Lane’s big break was landing a gig at WJBK-TV in Detroit in the early 1960’s. A daily five-minute evening sports talk show quickly led to his being selected to do color commentary on Detroit Lions games.

Meanwhile, the Tigers owner at this time was John Fetzer, himself a broadcasting executive who knew a capable guy behind the mic when he heard one. Following the 1964 season, the Tigers were searching for a new TV guy, and Fetzer asked Lane to send in an audition tape. As Lane remembered it, “(Fetzer) called me up and…asked me if I would go to Puerto Rico where he had a winter team down there and do a couple of days of broadcasting…on a tape recorder as if I was doing it on radio…and also do a couple of games as if I was doing it on TV. So I went down there and made about four or five tapes…brought them back…he looked at them and that’s when he hired me to work with George Kell for two years.”

There was only one catch. Fetzer insisted that Lane give up his work in the Detroit Lions booth, to focus solely on baseball. Lane, who loved baseball most, was more than happy to oblige.

Lane moved from the television to the radio booth for the Tigers in 1967. He vividly remembers sitting next to Ernie Harwell during the game when the riots were taking place only a few miles away. The two of them watched the smoke from burning buildings rising beyond the left field roof at Tiger Stadium. “When you saw the black smoke, it almost looked as if someone was burning a bunch of tires,” Lane said.

But Lane also was a witness to the Tigers’ wonderful summer of 1968. Fans enjoyed his distinctive home run call (“Might be! Could be! It’s gone!) During the World Series, he hosted a pre-game show along with ex-Tiger Vic Wertz and Hall-of-Fame pitcher and broadcaster Dizzy Dean. Lane wasn’t fortunate enough to do the play-by-play that Series, but he was in the local radio booth (along with Harwell) in 1972 when the Tigers again made the playoffs. The two worked the American League Championship Series together. It was also Lane’s final season as an everyday Tiger broadcaster.

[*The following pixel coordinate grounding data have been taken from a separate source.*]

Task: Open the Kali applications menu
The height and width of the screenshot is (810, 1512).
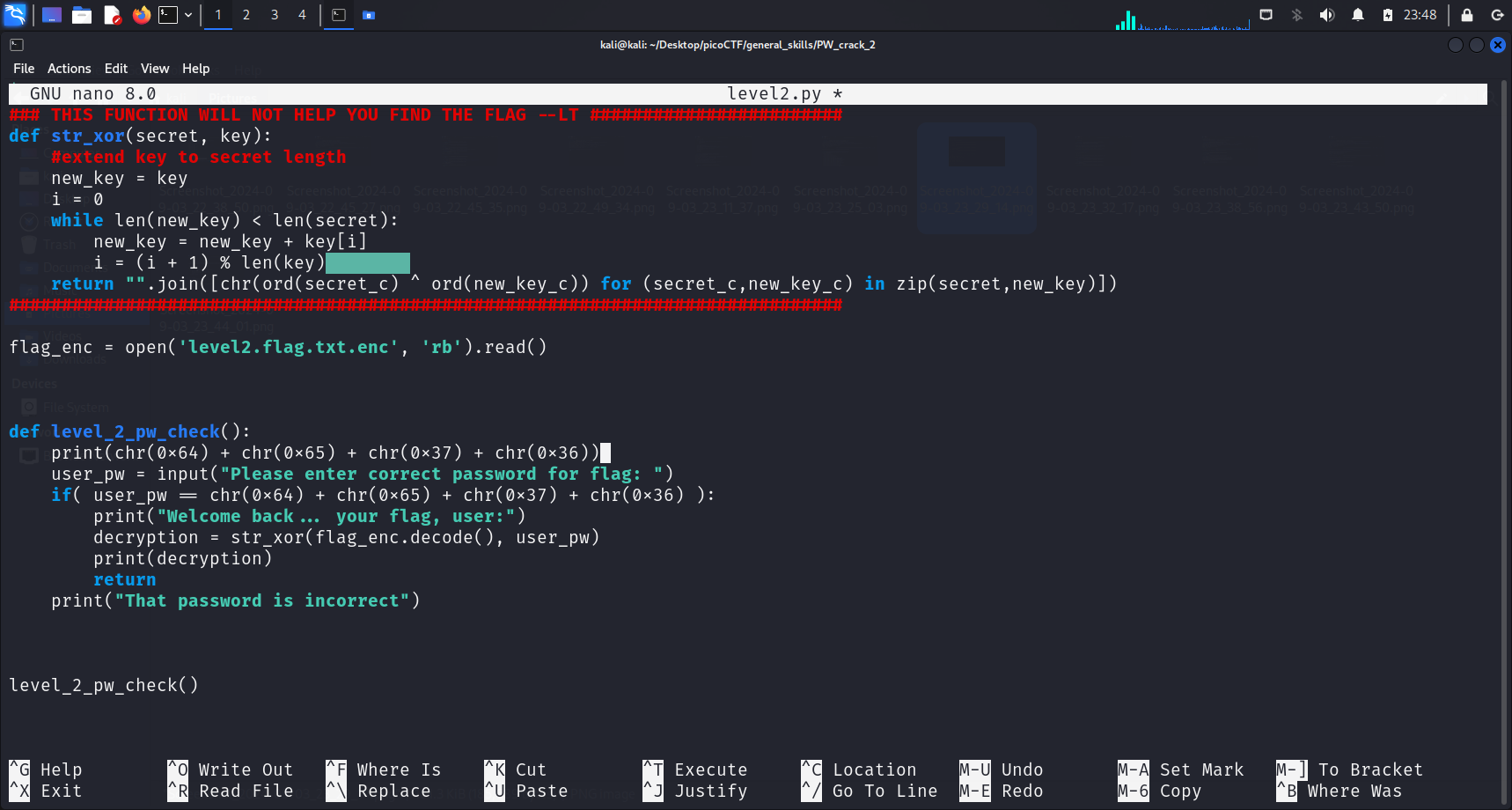Action: [15, 15]
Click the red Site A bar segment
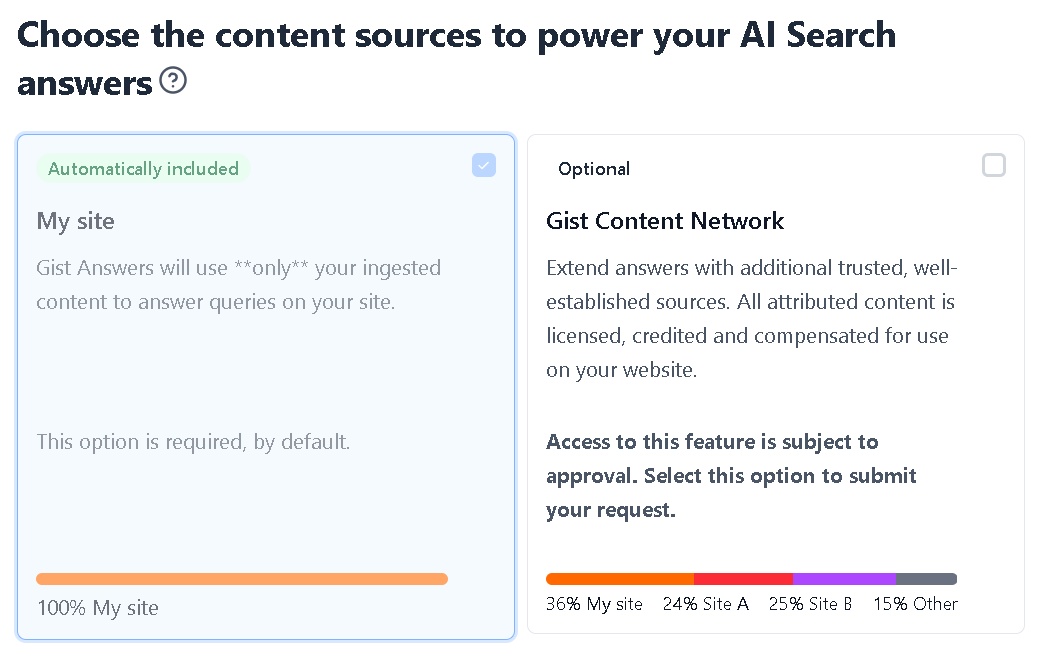Viewport: 1060px width, 670px height. [744, 579]
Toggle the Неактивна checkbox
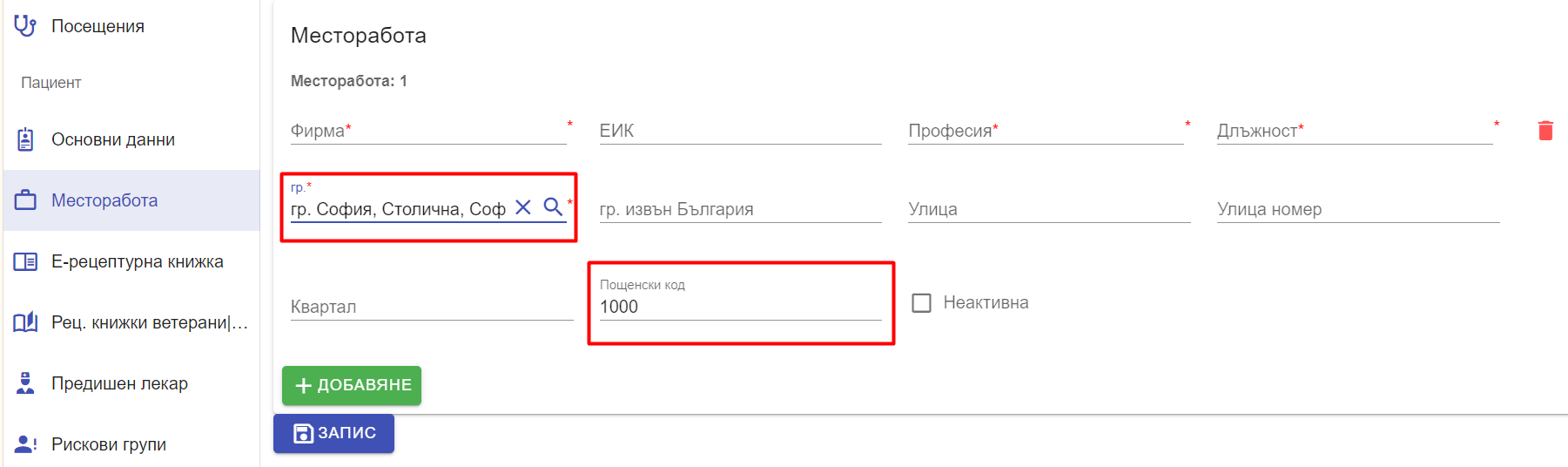The height and width of the screenshot is (467, 1568). click(x=921, y=303)
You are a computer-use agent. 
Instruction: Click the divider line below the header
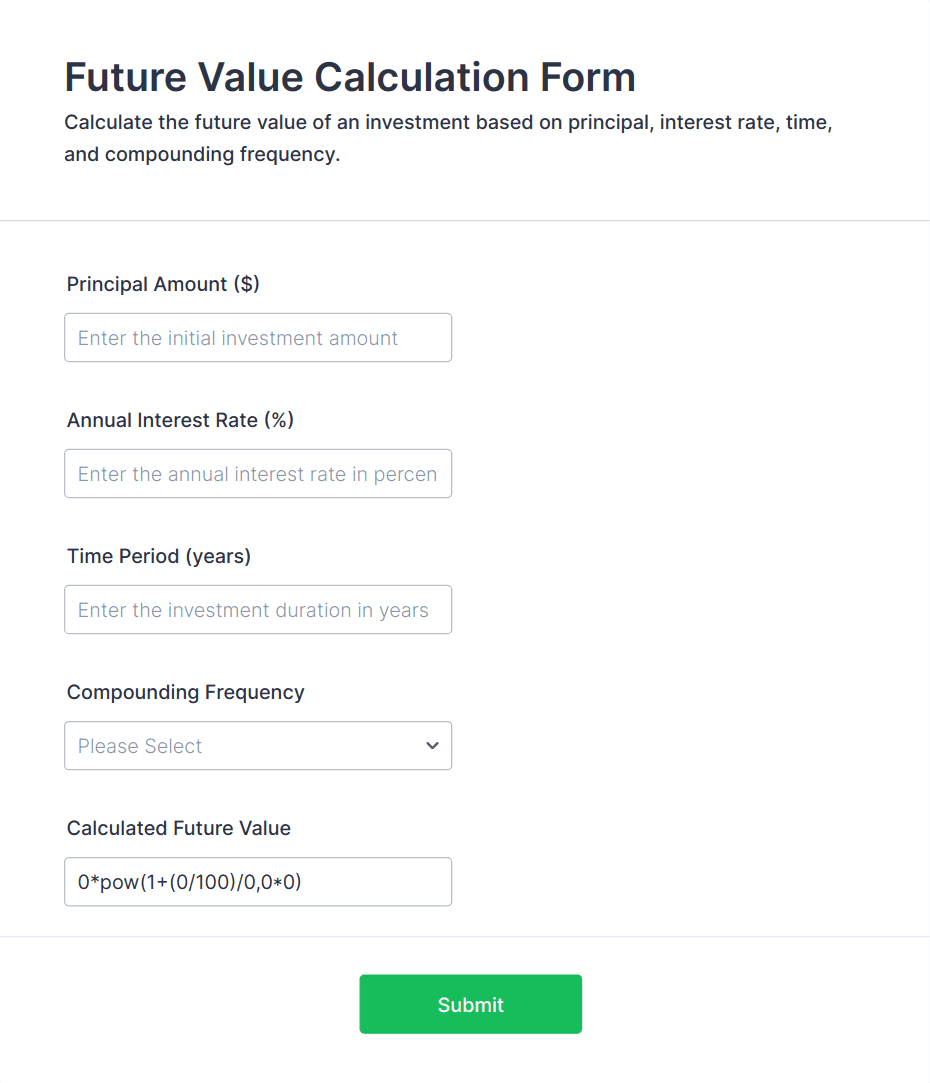tap(465, 220)
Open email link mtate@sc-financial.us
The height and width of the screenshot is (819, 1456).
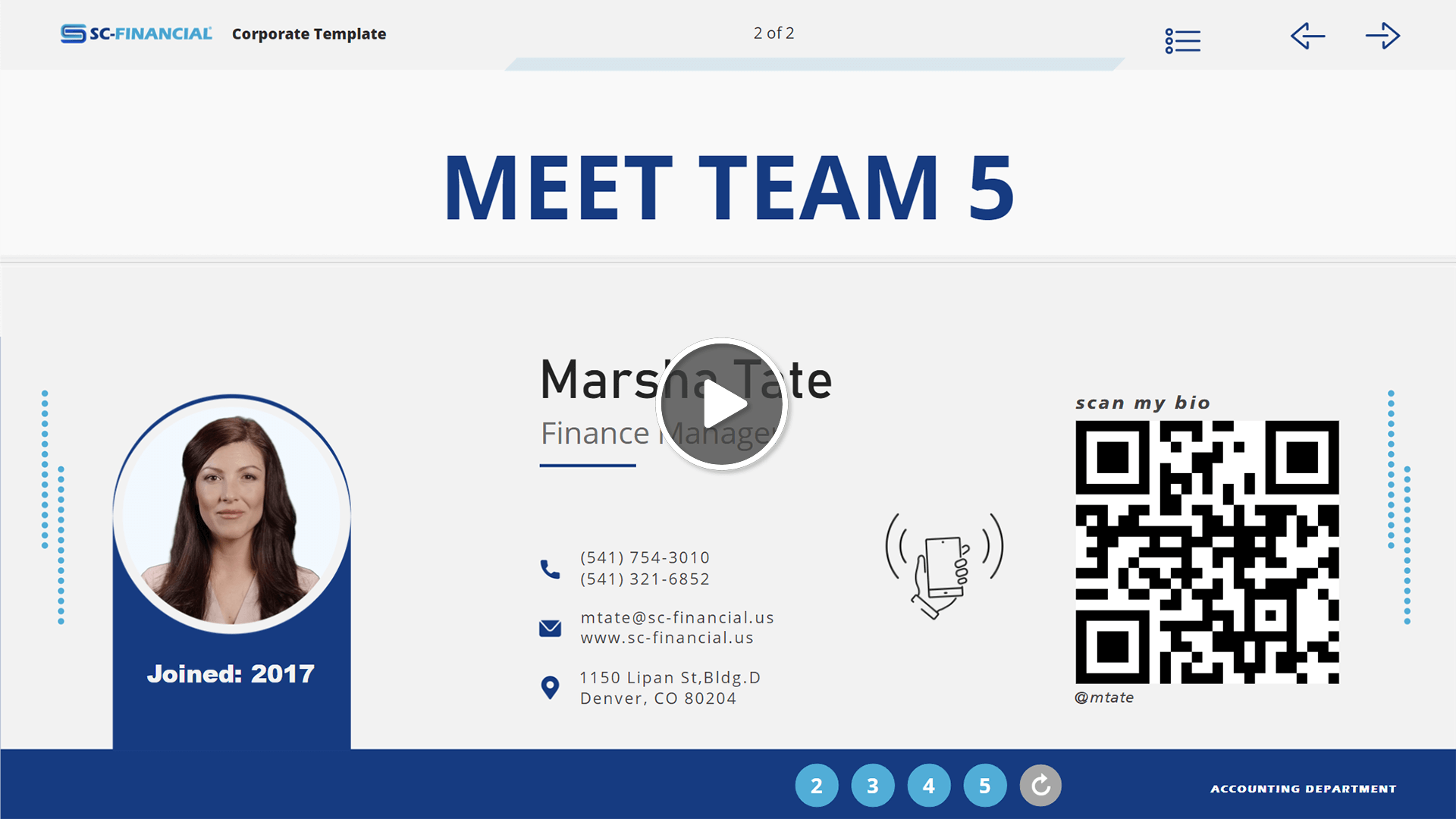click(676, 618)
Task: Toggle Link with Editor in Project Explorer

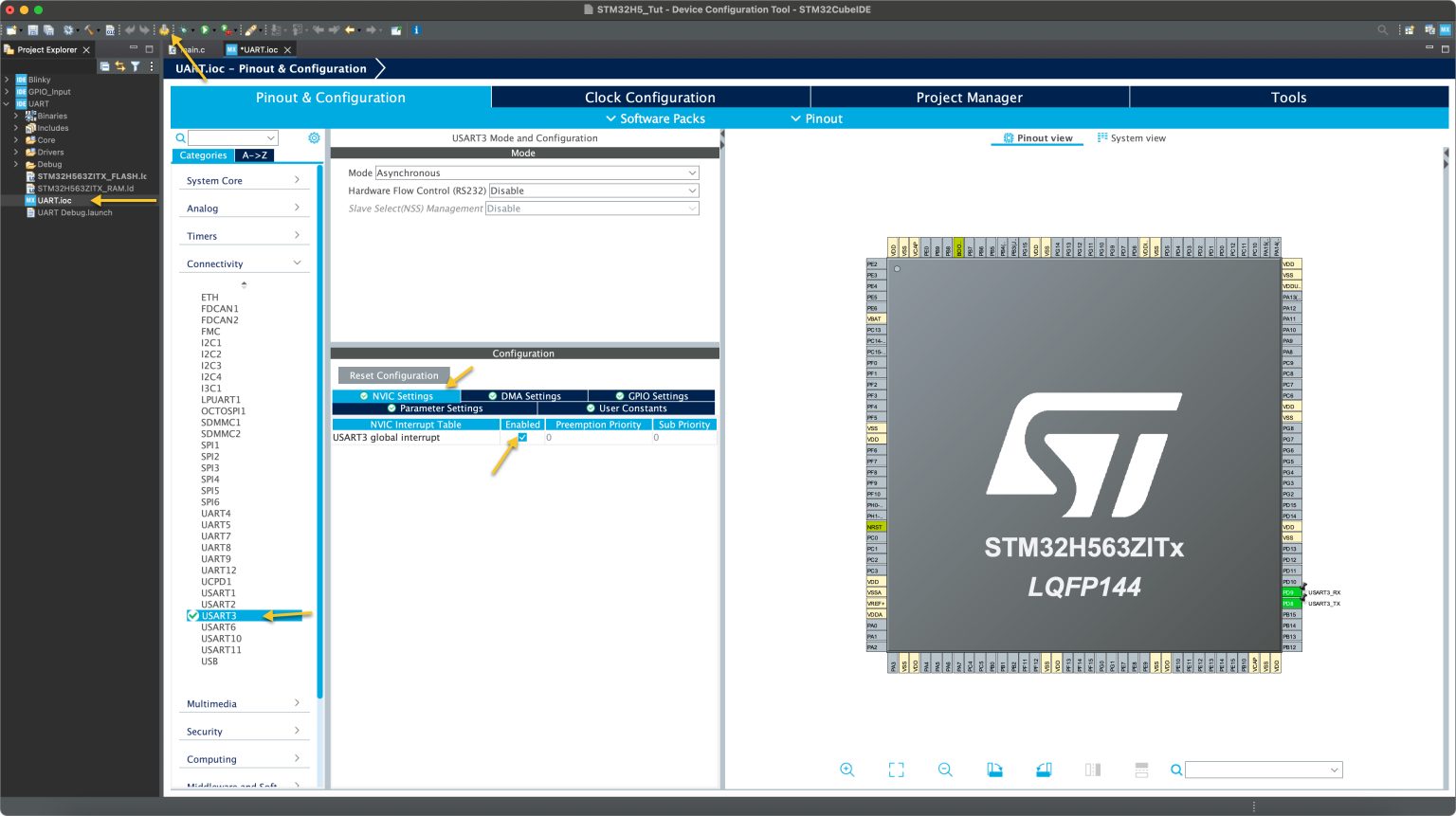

On his eleven years next to Ernie Harwell, Lane said, “Ernie was a true southern gentleman. He was a great sidekick.” They made a great team, with Lane’s sharp wit often leaving Harwell in stitches.

Even without the Tiger gig, Lane kept himself very busy. He became a ubiquitous jack-of-all-trades on radio and television. At various times, he called games for the Pistons, the Red Wings, U of M and MSU football, and U of D basketball.

He finally left Detroit in 1979, heading to Cincinnati to call games on TV for the Reds. But he made his way back to the Motor City in the late ‘90’s, doing occasional games in the Tiger TV booth.

Lane has trophy room full of hardware that he accumulated over the course of his career. Twice he was named Michigan Sportscaster of the Year by the National Sportscasters and Sportswriters Association (1969 and 1980). In 1997, he was inducted into the Michigan Sports Hall of Fame. Perhaps his highest honors were receiving the Ty Tyson Award for Excellence in Sports Broadcasting in 2003, and the Ernie Harwell Lifetime Contribution Award in 2014, both from the Detroit Sports Broadcasters Association.